Numbers and time expressions appear in almost every real-world interaction in Spanish — from buying tickets and making appointments to reading menus and catching a bus. Building fluency with numbers early pays dividends across every other topic.

What you'll practise

10 practice scenes · CEFR A1 · Beginner

1Asking for the Time
2Paying at the Market
3Scheduling a Meeting
4Exchanging Phone Numbers
5Days and the School Timetable
6Counting Items in a Store
7Reading a Bus Timetable
8Talking About Ages and Birthdays
9Exchanging Phone Numbers
10Asking About Opening Hours

Key phrases

¿Qué hora es?

What time is it?

Son las tres y cuarto.

It is quarter past three.

3:15

Son las nueve menos veinte.

It is twenty to nine.

8:40

El vuelo sale a las catorce treinta.

The flight leaves at 14:30.

24-hour clock is common in formal contexts

Tengo veintitrés años.

I am twenty-three years old.

Use tener for age, not ser/estar

Common questions

What are the Spanish numbers from 1 to 20?

1 uno, 2 dos, 3 tres, 4 cuatro, 5 cinco, 6 seis, 7 siete, 8 ocho, 9 nueve, 10 diez, 11 once, 12 doce, 13 trece, 14 catorce, 15 quince, 16 dieciséis, 17 diecisiete, 18 dieciocho, 19 diecinueve, 20 veinte. Numbers 16–19 are fused forms of diez + y + the unit number.

How do I tell the time in Spanish?

Say "Es la una" for 1:00 (singular) and "Son las [hour]" for all other hours: "Son las tres" (It is three o'clock). For minutes past the hour: "Son las tres y cuarto" (3:15), "Son las tres y media" (3:30). For times past the half hour: "Son las cuatro menos cuarto" (3:45 — literally four minus a quarter).

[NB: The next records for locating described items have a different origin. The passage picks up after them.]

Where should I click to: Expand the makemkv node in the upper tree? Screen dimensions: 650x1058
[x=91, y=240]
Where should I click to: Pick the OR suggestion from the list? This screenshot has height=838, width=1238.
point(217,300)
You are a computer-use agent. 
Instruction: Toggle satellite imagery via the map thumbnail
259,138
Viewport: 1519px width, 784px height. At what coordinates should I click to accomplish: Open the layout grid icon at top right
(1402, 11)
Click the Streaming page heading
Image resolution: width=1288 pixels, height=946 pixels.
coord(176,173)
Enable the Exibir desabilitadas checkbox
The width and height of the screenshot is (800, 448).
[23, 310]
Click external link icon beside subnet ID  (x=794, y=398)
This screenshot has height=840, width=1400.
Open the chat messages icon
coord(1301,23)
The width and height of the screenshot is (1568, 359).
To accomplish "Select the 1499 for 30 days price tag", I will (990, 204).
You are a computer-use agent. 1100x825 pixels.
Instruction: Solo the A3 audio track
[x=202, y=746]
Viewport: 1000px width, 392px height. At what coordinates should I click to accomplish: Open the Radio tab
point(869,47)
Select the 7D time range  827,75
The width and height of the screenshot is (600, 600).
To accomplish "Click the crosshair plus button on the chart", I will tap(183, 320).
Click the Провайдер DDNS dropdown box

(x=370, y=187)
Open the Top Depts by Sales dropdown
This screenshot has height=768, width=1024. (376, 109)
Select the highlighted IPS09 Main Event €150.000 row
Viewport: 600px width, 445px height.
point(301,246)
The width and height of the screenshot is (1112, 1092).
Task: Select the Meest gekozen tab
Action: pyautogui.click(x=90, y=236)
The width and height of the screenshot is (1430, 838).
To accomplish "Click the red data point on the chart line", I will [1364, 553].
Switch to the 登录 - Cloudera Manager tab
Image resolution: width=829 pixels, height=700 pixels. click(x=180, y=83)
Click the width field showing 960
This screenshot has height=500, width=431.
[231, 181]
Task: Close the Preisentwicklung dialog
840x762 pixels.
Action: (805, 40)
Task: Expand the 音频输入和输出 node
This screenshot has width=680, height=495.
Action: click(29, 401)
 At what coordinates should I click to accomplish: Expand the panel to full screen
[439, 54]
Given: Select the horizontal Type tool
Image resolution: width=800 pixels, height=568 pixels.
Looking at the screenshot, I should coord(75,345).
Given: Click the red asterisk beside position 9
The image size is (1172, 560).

How do ordinal numbers work in Spanish?

Ordinal numbers (first, second, third…) are adjectives that agree in gender and number with the noun: primero/primera (1st), segundo/segunda (2nd), tercero/tercera (3rd). Primero and tercero shorten to primer and tercer before masculine singular nouns: "el primer piso" (the first floor). Ordinals above 10th are rarely used in everyday speech.

How do I say the date in Spanish?

Spanish dates follow the order day-month-year: "el 15 de marzo de 2025" (the 15th of March 2025). Use cardinal numbers for the day — except the 1st: "el primero de enero". Months are not capitalised in Spanish: enero, febrero, marzo, abril, mayo, junio, julio, agosto, septiembre, octubre, noviembre, diciembre.

How do I express how long something takes in Spanish?

Use "tardar + time + en + infinitive": "Tardo veinte minutos en llegar" (It takes me twenty minutes to arrive). For how long something has been ongoing, use "hace + time + que + present tense": "Hace dos años que vivo aquí" (I have lived here for two years). For completed duration with the preterite, use "por": "Estudié por tres horas".